Our Story
Every story has a beginning. This is ours…
It started over 25 years ago
Terri Hopman was attending a training conference where she was first exposed to the life and story of Amy Carmichael. Amy was a missionary in the late 1800s and early 1900s and her focus became the rescuing and raising of children who were being sold to be sex slaves to the temple gods in India.
Amy Carmichael’s life story and her passion to do something about the realties of this hideous sex slavery was forever burned into Terri’s heart and mind. “I just knew when I heard it, I couldn’t fathom that people could do that to children.” Terri was the founder and director of a group of successful pregnancy centers in the Brainerd Minnesota area and later began to recognize signs of trafficking in some of the women who came to the centers.
The Move from Brainerd
Fast forward to 2014. Terri and her husband Al move from the Brainerd Lakes area to the north suburbs of the twin cities and began attending Maranatha Church. Terri knew that her drive to do something about todays version of sex slavery, now called Trafficking, had not faded… in fact it had been growing.
“I started researching and my passion only grew.” – Terri Hopman
While attending Maranatha Church in Forest Lake Minnesota, there was a potential opportunity to start a home to serve vulnerable women in some way and it was decided to form a steering committee to serve surviving women of sex trafficking.
After 18 months of research it was discovered that the single biggest need was safe housing and care for surviving women 18 and over. It had also become clear that, to be successful, Amborella would need to provide professional level services which would increase liability and cost. Under suggestion from Pastor Mike Haseltine, Amborella then set out to become its own 501(c)(3) non-profit organization and in 2017 it was complete.
Although the transition to move Amborella House out from under the umbrella of Maranatha was difficult, Maranatha provided some of the key building blocks for the foundation of Amborella and we are forever thankful for the support of so many great people at Maranatha Church, both then and today.
Amborella House (The name)
Joy Tate was a member of the steering committee. She suggested the name Amborella House. The Amborella plant is known as the ancestral sister of all flowering plants. In other words, it has weathered the most significant storms of life longer than another other flowering species and is still flowering today.
Survivors of sex trafficking are not lost to their past. With proper opportunity, they have a chance to blossom. Amborella House does not see or treat these amazing women as victims. They are indeed survivors of the harshest tests that life could possibly give them, and they stand at the precipice of their own blossom.
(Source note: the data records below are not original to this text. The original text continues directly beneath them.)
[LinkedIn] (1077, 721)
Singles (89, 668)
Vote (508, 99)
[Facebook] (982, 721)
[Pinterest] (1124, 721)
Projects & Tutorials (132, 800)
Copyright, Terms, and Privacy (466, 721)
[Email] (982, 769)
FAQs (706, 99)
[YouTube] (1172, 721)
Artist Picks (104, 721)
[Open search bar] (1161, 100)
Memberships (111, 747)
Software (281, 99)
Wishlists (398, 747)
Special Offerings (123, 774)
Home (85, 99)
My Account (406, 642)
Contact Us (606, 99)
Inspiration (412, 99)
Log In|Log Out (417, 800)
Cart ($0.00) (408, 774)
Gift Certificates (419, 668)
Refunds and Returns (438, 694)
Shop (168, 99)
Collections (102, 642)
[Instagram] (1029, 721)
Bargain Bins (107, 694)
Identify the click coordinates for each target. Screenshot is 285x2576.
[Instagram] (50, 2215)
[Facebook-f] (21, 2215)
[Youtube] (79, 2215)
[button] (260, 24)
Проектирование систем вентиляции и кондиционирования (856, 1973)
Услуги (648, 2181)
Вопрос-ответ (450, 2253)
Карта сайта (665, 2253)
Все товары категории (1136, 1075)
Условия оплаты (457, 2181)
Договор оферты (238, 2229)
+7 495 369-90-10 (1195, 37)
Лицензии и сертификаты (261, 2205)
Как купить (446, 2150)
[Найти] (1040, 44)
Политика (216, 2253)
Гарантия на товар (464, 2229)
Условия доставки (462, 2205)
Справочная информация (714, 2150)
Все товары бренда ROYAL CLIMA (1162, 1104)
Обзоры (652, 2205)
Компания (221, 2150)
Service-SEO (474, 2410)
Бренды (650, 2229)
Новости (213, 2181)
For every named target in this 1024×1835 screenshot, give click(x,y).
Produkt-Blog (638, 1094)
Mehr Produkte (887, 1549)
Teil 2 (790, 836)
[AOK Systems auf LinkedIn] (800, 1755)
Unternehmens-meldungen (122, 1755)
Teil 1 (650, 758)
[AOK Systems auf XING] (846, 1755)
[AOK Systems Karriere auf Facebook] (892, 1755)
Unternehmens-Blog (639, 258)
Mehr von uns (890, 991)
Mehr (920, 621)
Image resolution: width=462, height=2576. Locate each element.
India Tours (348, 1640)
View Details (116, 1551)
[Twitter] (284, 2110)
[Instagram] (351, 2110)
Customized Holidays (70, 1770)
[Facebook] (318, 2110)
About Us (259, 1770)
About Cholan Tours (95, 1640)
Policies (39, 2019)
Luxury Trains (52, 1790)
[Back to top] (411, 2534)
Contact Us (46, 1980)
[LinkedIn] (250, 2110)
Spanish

Amborella House is a place to start this blossom. We provide safety, emotional and mental health, healing from life’s wounds, life skills, job training, relationship development and a vision for the future they once assumed would be their own but was taken from them, usually at an early age. Our professional services are designed to foster and encourage the blossom that every survivor deserves.
The First House
Shortly after the finalization of Amborella House’s independence an opportunity to purchase a home in Chisago County presented itself and through some bold moves, incredible people, and some divine guidance, the very first Amborella House was established. The home is on six plus acres, fenced in with a park like atmosphere and is the most perfect setting for the programming Amborella House provides. More importantly, it is the perfect place to heal, learn, grow and launch into an exciting new life for trafficked survivors.
We are proud of the home and the atmosphere that has been created but we are even more proud to serve young women who have endured so much with a recaptured vision of what life could be in their future. We are shining a bright light on the darkest aspect of the human experience. We could not be more passionate to be the ones to spread the word about the realities of sex trafficking in our little towns and big cities throughout the United States.
Expansion
In 2021, the board of directors voted to include Sex Trafficking Education and Awareness into the mission of the organization. It was clear that education and awareness was critical for more people to be inspired to engage the issue and climb onboard to make a difference.
With the addition of education and awareness, the board also decided that the name “Amborella House” should be expanded so they voted to change the name to “Renew Hope” and keep “Amborella House” as the name of the home itself. This process also paved the way for the one-of-a-kind survivor mentorship program called SAM (Survivor Advocate & Mentor).
Gratitude
It really does take an army to accomplish such a complex task. Survivors of this modern-day sex slavery we call trafficking have a long road of healing and growing to find their new place in a culture that effectively tossed them to the wolves. We thank our past and present board members, our dedicated staff and volunteers, our church partners, our corporate champions and our individual donors for their continued drive and support. We look forward to many lives changed, more homes in more areas of the Twin Cities and surrounding areas and we will continue to fight as one army together.
Children raised in foster care have a greater chance of becoming victims. In 2013, 60% of child victims the FBI recovered were from foster care. In 2017, 14% of children reported missing were likely victims of sex trafficking, and 88% of those had been in child welfare, the National Center for Missing and Exploited Children reported.